Yeah UNSUPPORTED is good if there's going to be variability - but with the drawback that it's easy to forget that in place for too long, when the issue is resolved in the CI environment. (While it's nice if the tests pass on any version of Windows, once the CI environment no longer require workarounds, I'd move towards removing them.)

ldionne added inline comments.
libcxx/test/std/localization/locale.categories/category.ctype/locale.ctype.byname/tolower_1.pass.cpp
23

I think it's definitely better to use XFAIL than UNSUPPORTED, especially in these circumstances. XFAIL allows forgetting about this, since it'll start XPASSing when the issue gets fixed eventually. If we use UNSUPPORTED, we are basically dropping this test coverage forever, unless someone comes back and notices that.

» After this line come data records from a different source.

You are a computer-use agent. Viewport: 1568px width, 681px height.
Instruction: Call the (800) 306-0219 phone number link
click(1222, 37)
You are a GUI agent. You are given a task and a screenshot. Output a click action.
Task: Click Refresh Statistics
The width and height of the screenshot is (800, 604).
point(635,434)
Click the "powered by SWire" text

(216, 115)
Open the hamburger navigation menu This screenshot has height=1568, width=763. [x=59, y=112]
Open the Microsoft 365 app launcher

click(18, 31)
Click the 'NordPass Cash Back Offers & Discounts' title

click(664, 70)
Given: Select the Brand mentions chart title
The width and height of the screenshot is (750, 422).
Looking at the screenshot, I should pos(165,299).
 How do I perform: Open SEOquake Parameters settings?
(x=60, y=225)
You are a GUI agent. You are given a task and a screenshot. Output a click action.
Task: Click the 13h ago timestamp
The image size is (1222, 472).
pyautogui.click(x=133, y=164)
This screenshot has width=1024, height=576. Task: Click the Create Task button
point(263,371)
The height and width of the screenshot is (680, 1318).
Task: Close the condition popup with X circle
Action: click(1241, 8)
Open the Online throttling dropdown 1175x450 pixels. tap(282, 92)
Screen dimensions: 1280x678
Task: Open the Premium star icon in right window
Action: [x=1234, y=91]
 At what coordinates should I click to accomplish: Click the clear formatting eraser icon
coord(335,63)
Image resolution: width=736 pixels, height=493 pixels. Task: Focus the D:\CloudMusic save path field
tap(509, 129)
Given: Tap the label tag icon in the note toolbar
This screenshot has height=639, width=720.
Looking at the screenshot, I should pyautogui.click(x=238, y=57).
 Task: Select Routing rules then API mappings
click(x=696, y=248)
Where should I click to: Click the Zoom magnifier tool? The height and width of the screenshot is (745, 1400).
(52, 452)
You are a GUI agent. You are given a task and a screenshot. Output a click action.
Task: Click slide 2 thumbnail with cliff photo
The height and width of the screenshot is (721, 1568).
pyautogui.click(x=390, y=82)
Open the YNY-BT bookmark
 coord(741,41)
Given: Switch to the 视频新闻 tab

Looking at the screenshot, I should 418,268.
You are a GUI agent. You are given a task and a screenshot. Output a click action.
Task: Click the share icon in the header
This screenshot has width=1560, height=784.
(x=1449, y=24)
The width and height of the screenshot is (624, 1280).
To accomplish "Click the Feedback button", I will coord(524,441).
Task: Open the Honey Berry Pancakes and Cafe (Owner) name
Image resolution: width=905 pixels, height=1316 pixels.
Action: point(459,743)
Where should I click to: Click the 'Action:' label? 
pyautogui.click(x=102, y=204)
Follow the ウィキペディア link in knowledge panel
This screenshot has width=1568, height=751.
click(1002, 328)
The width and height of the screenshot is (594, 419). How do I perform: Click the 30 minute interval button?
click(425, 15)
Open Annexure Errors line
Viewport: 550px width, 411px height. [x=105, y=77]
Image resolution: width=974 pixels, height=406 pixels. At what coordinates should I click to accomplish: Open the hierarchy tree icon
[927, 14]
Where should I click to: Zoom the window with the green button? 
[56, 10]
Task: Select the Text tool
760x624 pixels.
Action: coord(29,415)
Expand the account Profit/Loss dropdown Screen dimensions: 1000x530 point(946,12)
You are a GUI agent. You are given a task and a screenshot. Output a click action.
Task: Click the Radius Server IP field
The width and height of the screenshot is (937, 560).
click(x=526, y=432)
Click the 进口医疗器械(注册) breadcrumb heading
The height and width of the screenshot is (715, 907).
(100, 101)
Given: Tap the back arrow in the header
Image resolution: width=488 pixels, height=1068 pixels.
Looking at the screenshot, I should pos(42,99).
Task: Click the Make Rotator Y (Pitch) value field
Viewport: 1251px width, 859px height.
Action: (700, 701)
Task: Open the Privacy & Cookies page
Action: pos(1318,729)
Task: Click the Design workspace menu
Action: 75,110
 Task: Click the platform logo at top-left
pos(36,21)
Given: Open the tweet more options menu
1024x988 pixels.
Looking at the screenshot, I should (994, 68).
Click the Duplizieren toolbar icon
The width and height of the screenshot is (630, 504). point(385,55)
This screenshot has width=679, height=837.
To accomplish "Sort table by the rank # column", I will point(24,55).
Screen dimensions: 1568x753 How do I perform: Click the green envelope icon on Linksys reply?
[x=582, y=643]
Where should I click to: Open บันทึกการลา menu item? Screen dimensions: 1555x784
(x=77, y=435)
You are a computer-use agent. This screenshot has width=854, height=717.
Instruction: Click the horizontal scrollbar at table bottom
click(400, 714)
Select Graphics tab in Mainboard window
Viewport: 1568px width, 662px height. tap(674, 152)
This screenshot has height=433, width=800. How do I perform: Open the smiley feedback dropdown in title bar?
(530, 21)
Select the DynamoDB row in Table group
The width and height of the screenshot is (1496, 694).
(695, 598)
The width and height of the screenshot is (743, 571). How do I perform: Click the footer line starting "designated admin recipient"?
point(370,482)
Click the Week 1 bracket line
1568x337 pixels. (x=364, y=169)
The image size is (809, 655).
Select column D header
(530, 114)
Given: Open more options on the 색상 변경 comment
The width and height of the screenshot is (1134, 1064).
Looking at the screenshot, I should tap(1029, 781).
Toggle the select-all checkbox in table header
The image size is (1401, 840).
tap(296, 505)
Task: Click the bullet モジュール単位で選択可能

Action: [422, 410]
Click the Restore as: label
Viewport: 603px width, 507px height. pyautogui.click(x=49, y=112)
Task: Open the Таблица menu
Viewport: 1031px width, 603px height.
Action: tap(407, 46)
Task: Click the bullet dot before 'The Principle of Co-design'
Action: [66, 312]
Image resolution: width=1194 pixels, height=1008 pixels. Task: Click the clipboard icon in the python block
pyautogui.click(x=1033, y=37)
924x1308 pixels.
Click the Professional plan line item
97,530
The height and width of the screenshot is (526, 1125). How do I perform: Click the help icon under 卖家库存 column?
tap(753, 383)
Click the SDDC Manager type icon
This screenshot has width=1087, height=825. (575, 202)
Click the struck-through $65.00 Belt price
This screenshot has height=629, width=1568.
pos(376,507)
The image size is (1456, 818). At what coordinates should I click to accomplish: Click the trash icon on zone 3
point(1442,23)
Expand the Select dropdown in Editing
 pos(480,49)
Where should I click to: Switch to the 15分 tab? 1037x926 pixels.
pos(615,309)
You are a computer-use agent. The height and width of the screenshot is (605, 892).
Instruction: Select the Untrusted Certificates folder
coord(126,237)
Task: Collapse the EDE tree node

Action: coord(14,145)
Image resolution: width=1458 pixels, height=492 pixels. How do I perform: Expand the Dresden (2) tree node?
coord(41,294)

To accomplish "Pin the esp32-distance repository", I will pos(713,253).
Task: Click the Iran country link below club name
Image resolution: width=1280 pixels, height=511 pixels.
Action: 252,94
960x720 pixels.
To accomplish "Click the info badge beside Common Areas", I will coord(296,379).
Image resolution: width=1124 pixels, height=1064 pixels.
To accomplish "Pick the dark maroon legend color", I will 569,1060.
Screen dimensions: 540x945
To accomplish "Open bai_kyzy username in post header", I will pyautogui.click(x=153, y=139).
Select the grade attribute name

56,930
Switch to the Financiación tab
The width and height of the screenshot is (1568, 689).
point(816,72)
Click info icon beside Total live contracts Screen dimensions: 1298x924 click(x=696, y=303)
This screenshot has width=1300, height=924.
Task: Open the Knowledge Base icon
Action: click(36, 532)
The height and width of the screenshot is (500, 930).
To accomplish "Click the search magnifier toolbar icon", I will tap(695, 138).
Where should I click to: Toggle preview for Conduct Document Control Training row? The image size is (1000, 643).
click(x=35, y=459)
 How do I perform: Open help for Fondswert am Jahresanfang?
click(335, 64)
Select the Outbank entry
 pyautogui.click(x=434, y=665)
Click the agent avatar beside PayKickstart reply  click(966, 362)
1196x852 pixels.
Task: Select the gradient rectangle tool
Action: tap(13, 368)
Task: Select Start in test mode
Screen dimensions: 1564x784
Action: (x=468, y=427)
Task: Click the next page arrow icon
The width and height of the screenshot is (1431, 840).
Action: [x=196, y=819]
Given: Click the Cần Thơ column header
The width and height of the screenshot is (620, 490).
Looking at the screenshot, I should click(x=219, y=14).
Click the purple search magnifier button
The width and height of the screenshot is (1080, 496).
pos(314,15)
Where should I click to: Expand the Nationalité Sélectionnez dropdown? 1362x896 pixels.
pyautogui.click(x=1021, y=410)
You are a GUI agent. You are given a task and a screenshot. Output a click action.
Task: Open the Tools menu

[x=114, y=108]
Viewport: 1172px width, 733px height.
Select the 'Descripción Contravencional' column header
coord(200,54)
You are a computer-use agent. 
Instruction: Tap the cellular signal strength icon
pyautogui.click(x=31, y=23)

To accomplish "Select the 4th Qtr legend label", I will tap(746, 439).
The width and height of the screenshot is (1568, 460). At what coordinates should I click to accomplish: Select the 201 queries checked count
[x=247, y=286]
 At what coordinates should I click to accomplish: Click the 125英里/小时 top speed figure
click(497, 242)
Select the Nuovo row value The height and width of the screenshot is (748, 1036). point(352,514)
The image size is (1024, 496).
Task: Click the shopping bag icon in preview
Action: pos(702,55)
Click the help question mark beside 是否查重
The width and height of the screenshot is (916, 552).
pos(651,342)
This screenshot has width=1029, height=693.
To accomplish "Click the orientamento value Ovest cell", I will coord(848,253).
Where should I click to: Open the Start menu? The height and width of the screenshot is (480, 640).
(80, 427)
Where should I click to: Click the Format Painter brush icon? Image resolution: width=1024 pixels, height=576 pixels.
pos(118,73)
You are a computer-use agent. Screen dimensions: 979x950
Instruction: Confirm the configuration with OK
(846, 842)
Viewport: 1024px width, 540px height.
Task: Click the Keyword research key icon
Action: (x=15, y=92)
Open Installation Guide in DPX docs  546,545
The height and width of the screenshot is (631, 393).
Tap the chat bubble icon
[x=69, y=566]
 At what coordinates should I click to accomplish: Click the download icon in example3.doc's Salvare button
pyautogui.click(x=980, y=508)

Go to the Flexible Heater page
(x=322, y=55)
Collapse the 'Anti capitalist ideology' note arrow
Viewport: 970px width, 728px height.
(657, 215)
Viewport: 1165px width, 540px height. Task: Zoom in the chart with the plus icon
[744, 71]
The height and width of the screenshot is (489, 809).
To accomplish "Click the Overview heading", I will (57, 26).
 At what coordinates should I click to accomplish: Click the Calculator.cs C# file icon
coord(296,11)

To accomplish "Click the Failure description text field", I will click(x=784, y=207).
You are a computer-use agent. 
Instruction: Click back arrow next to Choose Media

I agree even better would be to have a version number -- then we can use either UNSUPPORTED or XFAIL, it doesn't matter, since it won't apply once we update to something newer.

mstorsjo updated this revision to Diff 409410.Feb 16 2022, 2:29 PM

Add a feature flag broken-utf8-wchar-ctype, check for this bug by building and running a code snippet (just like the locale detection); only test for that bug if building for Windows.

Refactored hasAnyLocale to use an intermediate helper programSucceeds instead of calling programOutput directly. (Also added a testcase for this new DSL function.)

mstorsjo updated this revision to Diff 409519.Feb 17 2022, 12:56 AM

Rebased, reordered local patches to make the diff apply cleanly on upstream.

Mordante accepted this revision as: Mordante.Feb 17 2022, 10:50 AM

Great that we can test it in CMake, thanks!
LGTM modulo one small issue.

libcxx/test/std/localization/locale.categories/category.ctype/locale.ctype.byname/tolower_1.pass.cpp
23

My reason for UNSUPPORTED over XFAIL in this case, is that it depends on the version of the Windows system the user runs. So XFAIL would be nice for our CI, but will be annoying when a user tests it on a newer Windows than our CI.

In general I agree that an XFAIL is better or a UNSUPPORTED on a specific version.

But it seems that @mstorsjo found a way to detect it in CMake :-)

libcxx/utils/libcxx/test/features.py
81

This header provides towlower.

ldionne accepted this revision.Feb 17 2022, 12:45 PM

LGTM with test added. Also @Mordante had some comments, let's address those.

libcxx/test/libcxx/selftest/dsl/dsl.sh.py
221

Can you add a test checking that we raise ConfigurationCompilationError when we fail to compile the program? I.e. it's good to test that we don't swallow the error and return False.

This revision is now accepted and ready to land.Feb 17 2022, 12:45 PM
mstorsjo marked 2 inline comments as done.Feb 17 2022, 1:59 PM
mstorsjo added inline comments.
libcxx/test/libcxx/selftest/dsl/dsl.sh.py
221

Sure, will do!

libcxx/utils/libcxx/test/features.py
81

Thanks, will fix before pushing.

This revision was automatically updated to reflect the committed changes.
mstorsjo marked 2 inline comments as done.